What the exercise asks: Retype, exactly as they appear below, the lines between the line holding "Enviar (639, 2120)" and the line holding "Política de Cambios", both ends included.

──────

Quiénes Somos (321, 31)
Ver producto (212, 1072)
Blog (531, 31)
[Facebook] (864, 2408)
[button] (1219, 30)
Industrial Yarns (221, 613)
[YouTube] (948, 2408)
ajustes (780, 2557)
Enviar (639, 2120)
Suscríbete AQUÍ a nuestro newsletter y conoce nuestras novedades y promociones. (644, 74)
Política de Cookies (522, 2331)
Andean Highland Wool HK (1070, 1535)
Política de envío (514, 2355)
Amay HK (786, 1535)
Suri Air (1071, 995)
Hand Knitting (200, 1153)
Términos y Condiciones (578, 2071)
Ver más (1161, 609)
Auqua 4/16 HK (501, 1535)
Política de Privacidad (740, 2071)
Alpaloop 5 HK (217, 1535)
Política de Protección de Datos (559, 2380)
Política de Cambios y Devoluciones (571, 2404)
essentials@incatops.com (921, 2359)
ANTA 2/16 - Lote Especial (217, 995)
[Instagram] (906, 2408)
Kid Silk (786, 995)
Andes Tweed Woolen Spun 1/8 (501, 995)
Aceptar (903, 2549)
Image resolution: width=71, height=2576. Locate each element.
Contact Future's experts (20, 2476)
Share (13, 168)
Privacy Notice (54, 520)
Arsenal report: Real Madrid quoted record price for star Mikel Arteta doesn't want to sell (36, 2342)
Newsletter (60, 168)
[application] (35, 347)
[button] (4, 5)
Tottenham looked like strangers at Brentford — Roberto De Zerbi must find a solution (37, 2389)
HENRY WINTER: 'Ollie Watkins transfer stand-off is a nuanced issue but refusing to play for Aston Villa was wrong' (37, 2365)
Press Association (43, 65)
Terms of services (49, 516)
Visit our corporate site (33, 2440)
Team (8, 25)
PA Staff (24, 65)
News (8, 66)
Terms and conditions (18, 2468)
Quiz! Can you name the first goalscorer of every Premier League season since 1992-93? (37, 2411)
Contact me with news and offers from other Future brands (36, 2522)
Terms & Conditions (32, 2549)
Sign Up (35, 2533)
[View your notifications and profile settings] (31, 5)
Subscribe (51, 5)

──────

Written solution:
Enviar (639, 2120)
Suscríbete AQUÍ a nuestro newsletter y conoce nuestras novedades y promociones. (644, 74)
Política de Cookies (522, 2331)
Andean Highland Wool HK (1070, 1535)
Política de envío (514, 2355)
Amay HK (786, 1535)
Suri Air (1071, 995)
Hand Knitting (200, 1153)
Términos y Condiciones (578, 2071)
Ver más (1161, 609)
Auqua 4/16 HK (501, 1535)
Política de Privacidad (740, 2071)
Alpaloop 5 HK (217, 1535)
Política de Protección de Datos (559, 2380)
Política de Cambios y Devoluciones (571, 2404)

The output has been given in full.